День начинается — страница 34 из 77

– Я что-то хочу вам сказать, – начал он.

– Вы в третий раз обещаете. – Юлия рассмеялась.

– В третий раз? Я помню, помню, золотцо. И не сразу скажу. Не сразу, не сразу.

– Я упаду, если мы будем еще кружиться, – прошептала зардевшаяся Юлия, пьяная и от вальса, и от чувства волнения, охватившего ее.

Григорий смотрел на Юлию через комнату. И то, как она танцевала, возбужденная, довольная, и как она пьяно-радостная вышла из вальса и торопливо прибрала обеими руками свои растрепанные волосы и спрятала под шарфом рубец, и то, как она спокойно посмотрела ему в глаза, застегивая пушистую гарусную кофту, и как она взглянула на Федора, уходя с ним из флигеля, – все это разбудило в душе Григория темное, мучительное чувство ревности. Нервный тик передернул его смуглую щеку, и он, что-то невпопад ответив Катерине, тяжело опустился на лавку и закурил.

Стоя в ограде у забитой снегом кошевы, пряча руки в пушистые рукава кофты, прислушиваясь к своему разгоряченному сердцу, Юлия видела, как величественно прошла мимо к себе в дом Фекла Макаровна и чему-то улыбнулась. Ночь стояла светлая. Длинные лунные тени от поднятых оглоблей кошевы лежали вдоль ограды, напоминая убегающую дорогу.

– А ноченька-то какая бодрящая, золотцо! Ноченька-то какая светлая, – певуче заговорил Федор и, покачивая головою, глядя на лунную тень убегающей дороги от оглоблей кошевы, рассмеялся: – В такую ноченьку, да под звездами, да вот в этих санках, – и толкнул ногою санки; лунная дорога переместилась к ногам Юлии, – покатили бы, и покатили бы, и покатили бы!.. И только ветер да звезды, да снежная пыль знали бы нашу дороженьку!.. Дорога, дорога! Ох, как же люблю быть в дороге! Едешь и думаешь черт знает что. Грудь так и распирает от всего, что видят глаза и слышат уши. Едешь, и кажется тебе, что где-то впереди, дьявольски близко мигает огонек! И вот ты всматриваешься, всматриваешься, а убей ничего не видишь!.. Только снег, снег да лес в уборе зимы; дымящиеся сизым куревом деревни и серую морозную мглу неба – далекую-далекую!.. А огонек, золотцо, где-то все-таки горит! Он где-то все-таки горит… Иначе не было бы смысла ни в каких дорогах.

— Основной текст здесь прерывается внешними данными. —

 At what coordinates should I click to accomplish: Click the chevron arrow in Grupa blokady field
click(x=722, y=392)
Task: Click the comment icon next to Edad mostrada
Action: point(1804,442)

Мягкие, задушевные слова Федора падали в сердце Юлии хмельными каплями.

– Как вы хорошо сказали о дороге! – восторженно отозвалась она, глядя ему в лицо своими горящими, широко открытыми глазами.

Федор передернул плечами. И, заглянув в лицо Юлии, заговорил тихо-тихо:

Бежим! Ты будешь мне женой,

В далекий край, за горизонт,

Туда, где жарко и зимой,

Где купол неба – точно зонт,

Спасающий от зноя дня…

Бежим! Ты любишь ведь меня?

И не жалей

Веселых дней

И хмель пиров!

А полюби меня,

 готов

Я умереть, любя тебя!..

Бежим, за дали в даль морей!..

Где волны плещутся, шумят,

Где чайки с небом говорят…

А ты так медлишь!

Почему?..

У Юлии приятно сжалось сердце. Она сразу не могла понять, вправду или в шутку зовет ее с собою Федор, зовет, чтобы она стала его женою?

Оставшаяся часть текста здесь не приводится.